Ces douleurs qui nous restent d’une naissance…

Hier, j’ai eu le bonheur de déjeuner avec deux femmes magnifiques. L’une d’elle a vécu un accouchement absolument atroce pour son fils. Vraiment que je crois que ça aurait pu difficilement être pire.

Les actes ont été douloureux et toute l’équipe, inhumaine et irrespectueuse. Elle a été maltraitée dans son corps, dans sa chair et dans son statut d’être humain.

Mais le pire, c’est que lorsqu’elle a fait un courrier pour en parler, ce qu’elle a vécu a été nié. Non, ça ne s’est pas passé comme ça, non vous inventez…

Encore une fois, elle n’a pas été considérée, et sa douleur, toujours très présente, a été jetée aux orties.

Dans ces cas là, comment faire pour accepter son accouchement, pouvoir le digérer, vivre avec et transformer ce moment pour en faire une force? Comment simplement reprendre confiance?

Là en l’occurrence, c’était extrêmement choquant, pour n’importe qui, mais je pense que quasiment toutes les femmes ont quelque chose de douloureux qui peut leur rester d’une naissance, surtout quand cette naissance semble « parfaite » pour notre entourage.

Pour certaines, ce sera une épisiotomie, pour d’autre une péridurale trop dosée, avec l’impression d’être coupée en deux, pour d’autre qu’on aie habillé très vite leur bébé, avec l’impression qu’on leur présente un autre être et pas le petit nu et chaud qui vient de sortir d’elles…

Comment notre entourage, personnel et médical, reçoit ces moments qui restent en nous comme une plaie béante?
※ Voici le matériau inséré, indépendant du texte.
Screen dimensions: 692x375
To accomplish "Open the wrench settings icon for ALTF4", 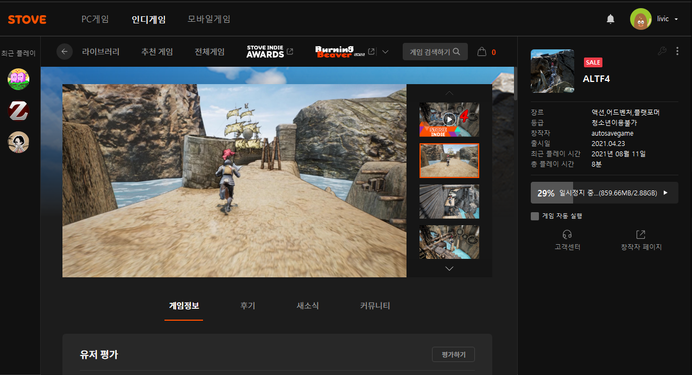I will 662,51.
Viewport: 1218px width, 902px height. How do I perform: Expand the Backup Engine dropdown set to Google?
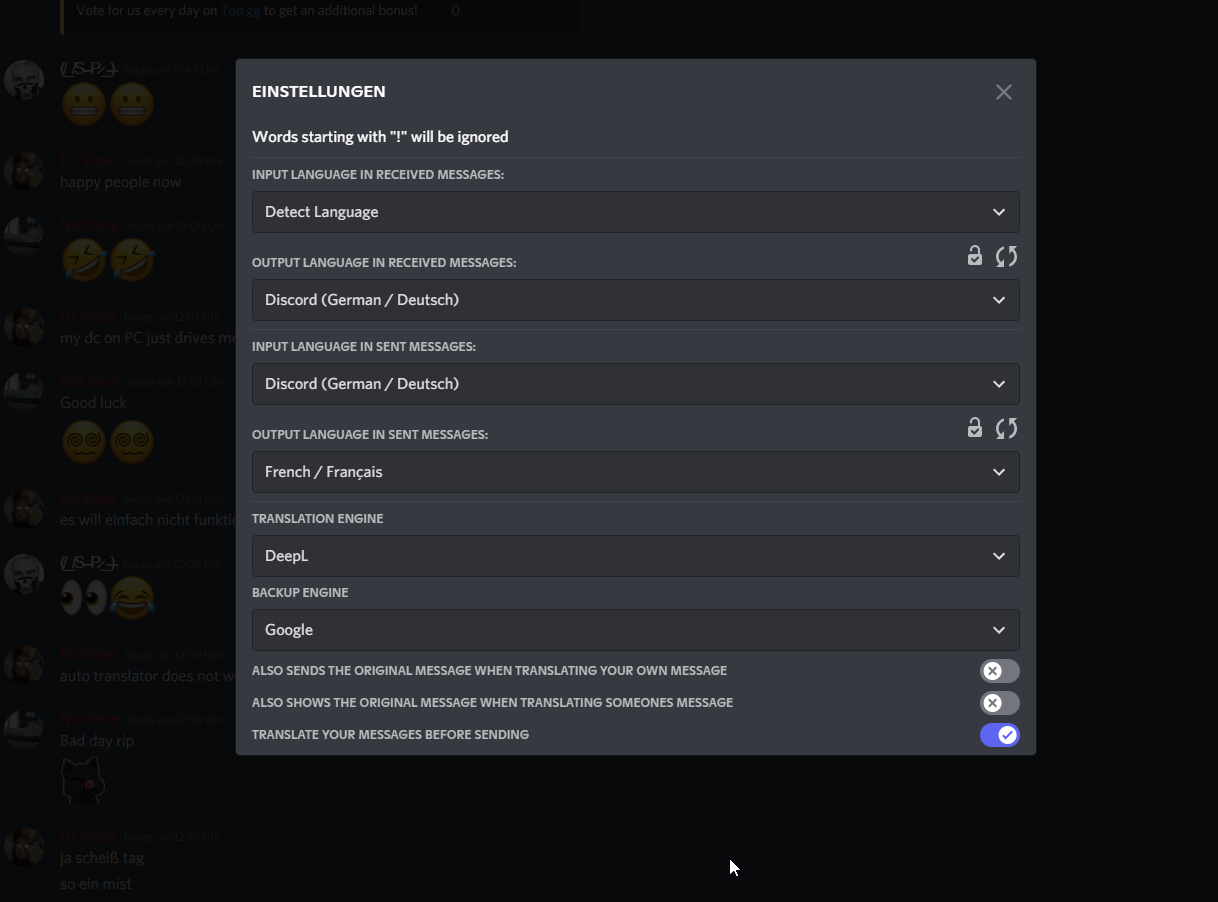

Nous propose-t-on une écoute, nous sentons nous le droit d’en parler sans casser les pieds aux autres, alors que notre accouchement s’est siiiiiiiiiiiiiiii bien passé ?

Puisque nous allons bien, que notre enfant va bien, de quel droit nous plaignons nous ?? Ça aurait pu être tellement pire…

Alors, on se tait, puisqu’on ne nous donne pas le droit d’avoir mal à notre accouchement. Pas le droit de dire combien on s’est sentie humiliée, infantilisée devant ces gens qui nous disaient qu’on ne savait pas pousser, alors qu’on était nue, jambes ouvertes, offertes à la vue de n’importe qui…

Pas le droit de dire comme on s’est sentie petite fille lorsqu’on nous traitait de douillette… Pas le droit de dire que c’était horrible que cette peri n’a pas fonctionné comme on nous l’avait promis… Pas le droit de dire comme on se sent faible d’avoir accepté la peri…
On ne dit rien… Parfois, on ose pas avoir un autre bébé. Trop peur que ça recommence…

Et un jour, on attend un autre bébé. Et ces douleurs qu’on pensait loin nous sautent au visage… Et on a peur, et on a mal…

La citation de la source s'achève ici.